## Fragmento para leer:
Es mi opinión que influye también de manera poderosa en el desarrollo y exteriorización de estos ocultos sentimientos crirninales, el ejemplo que el hombre honrado en potencia recibe a diario de la inutilidad social de su honradez, que sólo lo lleva a la permanente miseria, a no salir jamás de la pobreza, sin premio alguno para su honradez, mientras que a su alrededor viven rodeados  de comodidades, en la opulencia y mereciendo el respeto y la consideración de sus semejantes, centenares de ladrones de alto copete y hasta asesinos reiterados.
Ese honrado, víctima de su honradez, continúa a veces siendo honrado por cobardía, por pusilanimidad o por inhabilidad para el delito, y acecha el momento en que cree poder apoderarse de una cantidad de dinero, sin peligro y sin conocimiento de los que le rodean.
Para otros, la cuantía de lo apropiado indebidamente influye en la calificación del delito. Y se absuelven cuando el valor insignificante de lo hurtado, estafado o  robado, en realidad no causa perjuicios sensibles a su dueño, y también si la cuantía exorbitante de la cantidad apropiada permite, como suele decirse, «robar para todo el resto de la vida», o sea dar un golpe de importancia tal que merezca afrontar impávido las críticas y la reprobación de las personas honradas, huir de la justicia y retirarse para siempre de tales negocios y, desde luego, de la vida miserable que hasta entonces se había llevado.

## Indicación A:
En el fragmento sobre la honradez y el delito, ¿por qué motivos continúa a veces siendo honrado el hombre que es víctima de su honradez?
## Indicación B:
Prosigue el fragmento sobre la honradez y el delito a partir de su última oración.
Los datos provienen de otra fuente.

## Material proporcionado:
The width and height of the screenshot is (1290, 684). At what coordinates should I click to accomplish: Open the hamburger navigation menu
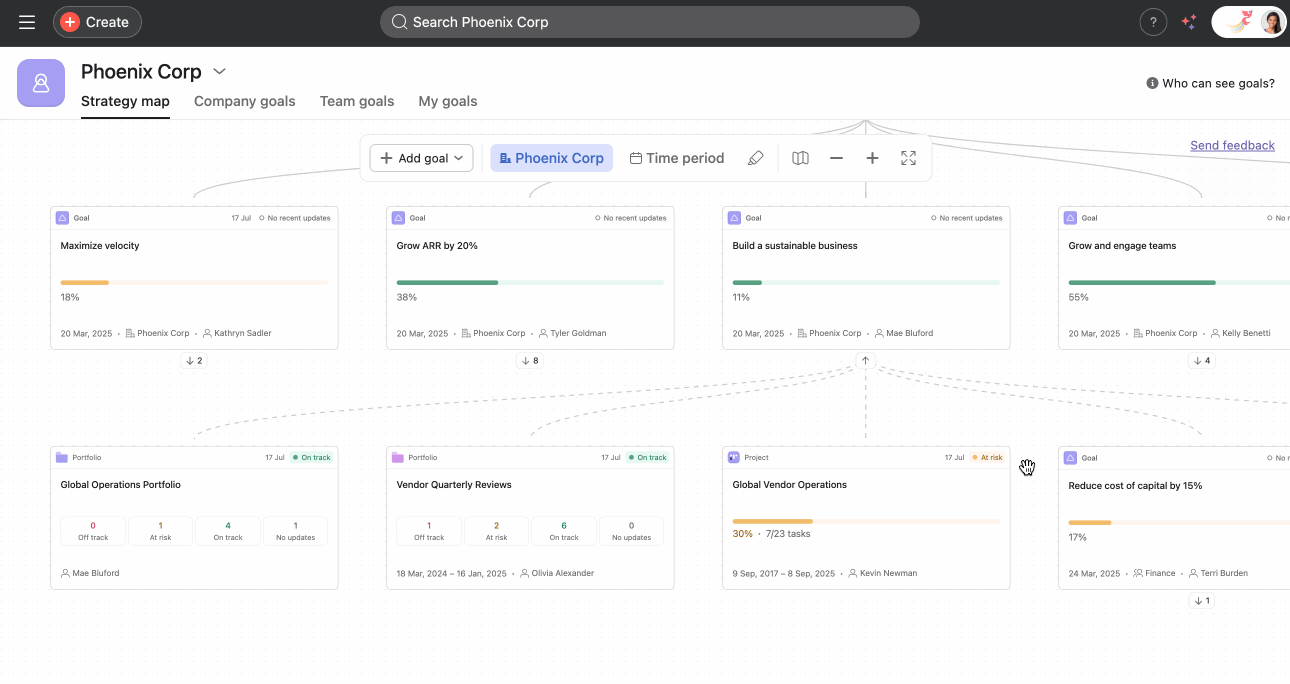[x=26, y=21]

## Respuesta escrita A:
Por cobardía, por pusilanimidad o por inhabilidad para el delito.

## Respuesta escrita B:
Los ladrones de la primera categoría se hacen los bobos para pagar el tranvía o la guagua si el cobrador pasa de largo, o se quedan con el vuelto de más que por equivocación del dependiente reciben en alguna tienda comercial. Juzgan que nadie ha de enterarse de su hurto, y, honrados deshonestos, aprovechan esa oportunidad de ahorrarse un medio o de ganarse unas pesetas.
De los ladrones de libros no es necesario hablar porque es muy rara la persona capaz de devolver algún libro que le han prestado, y existe hasta un tratado sobre el arte de robar libros, justificándose los casos en que la apropiación de un libro ajeno llega a constituir un acto digno de loa y perfectamente honesto, más aún, premiable.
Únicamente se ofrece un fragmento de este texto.